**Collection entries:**
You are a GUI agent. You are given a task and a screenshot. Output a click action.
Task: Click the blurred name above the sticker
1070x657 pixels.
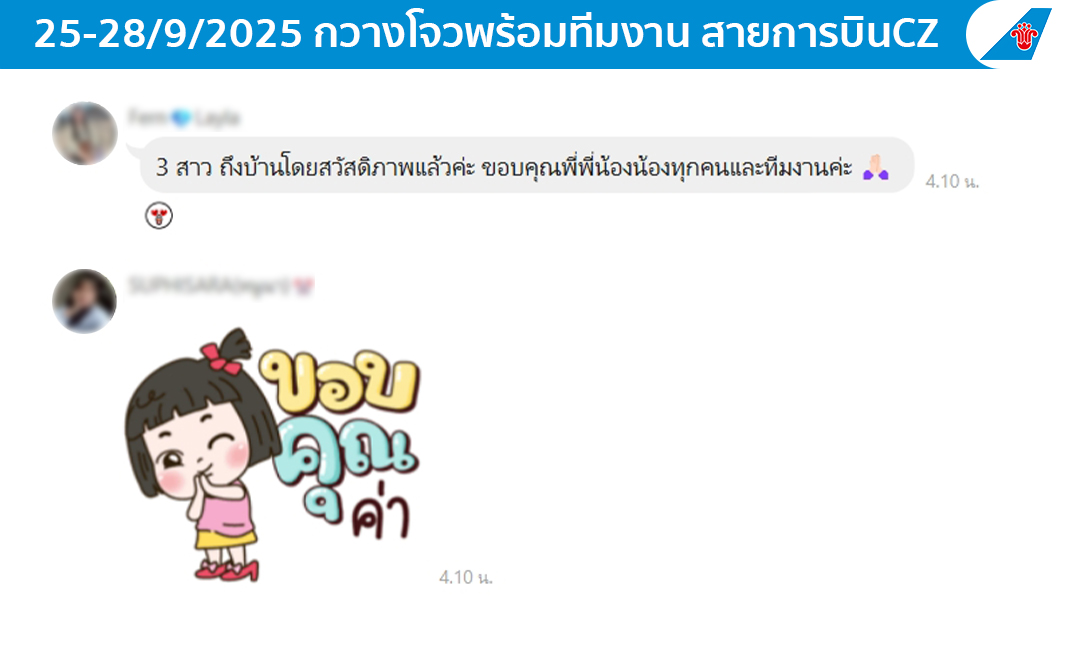(x=220, y=286)
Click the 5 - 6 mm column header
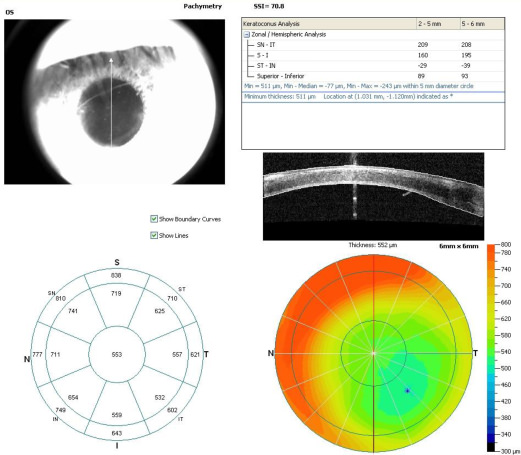 click(x=482, y=24)
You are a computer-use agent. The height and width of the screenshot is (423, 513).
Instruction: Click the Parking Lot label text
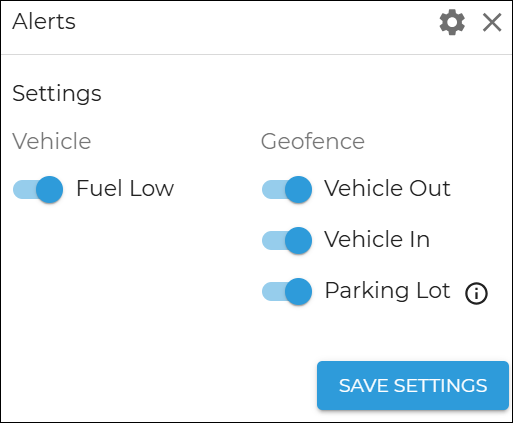click(387, 291)
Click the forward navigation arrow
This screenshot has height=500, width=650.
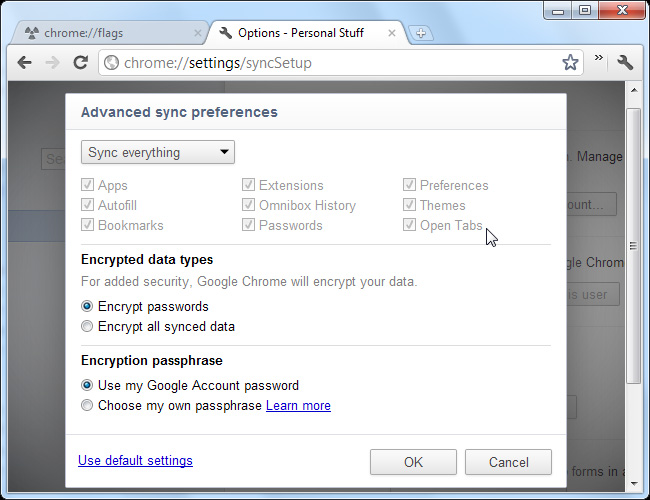tap(52, 63)
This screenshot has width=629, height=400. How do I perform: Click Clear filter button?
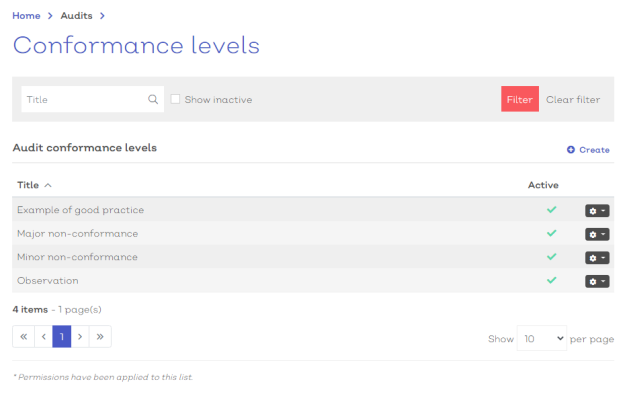point(573,100)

**Task description:** Set down exactly the lines running from the beginning of the entries above to the line that contains "Click the forward navigation arrow", including both, and leave out pictures.

**Reply to the exercise:**
You are a GUI agent. You are given a task and a screenshot. Output a click action.
Task: Click the blurred name above the sticker
1070x657 pixels.
(x=220, y=286)
Click the 5 - 6 mm column header
 click(x=482, y=24)
You are a computer-use agent. The height and width of the screenshot is (423, 513).
Instruction: Click the Parking Lot label text
click(387, 291)
Click the forward navigation arrow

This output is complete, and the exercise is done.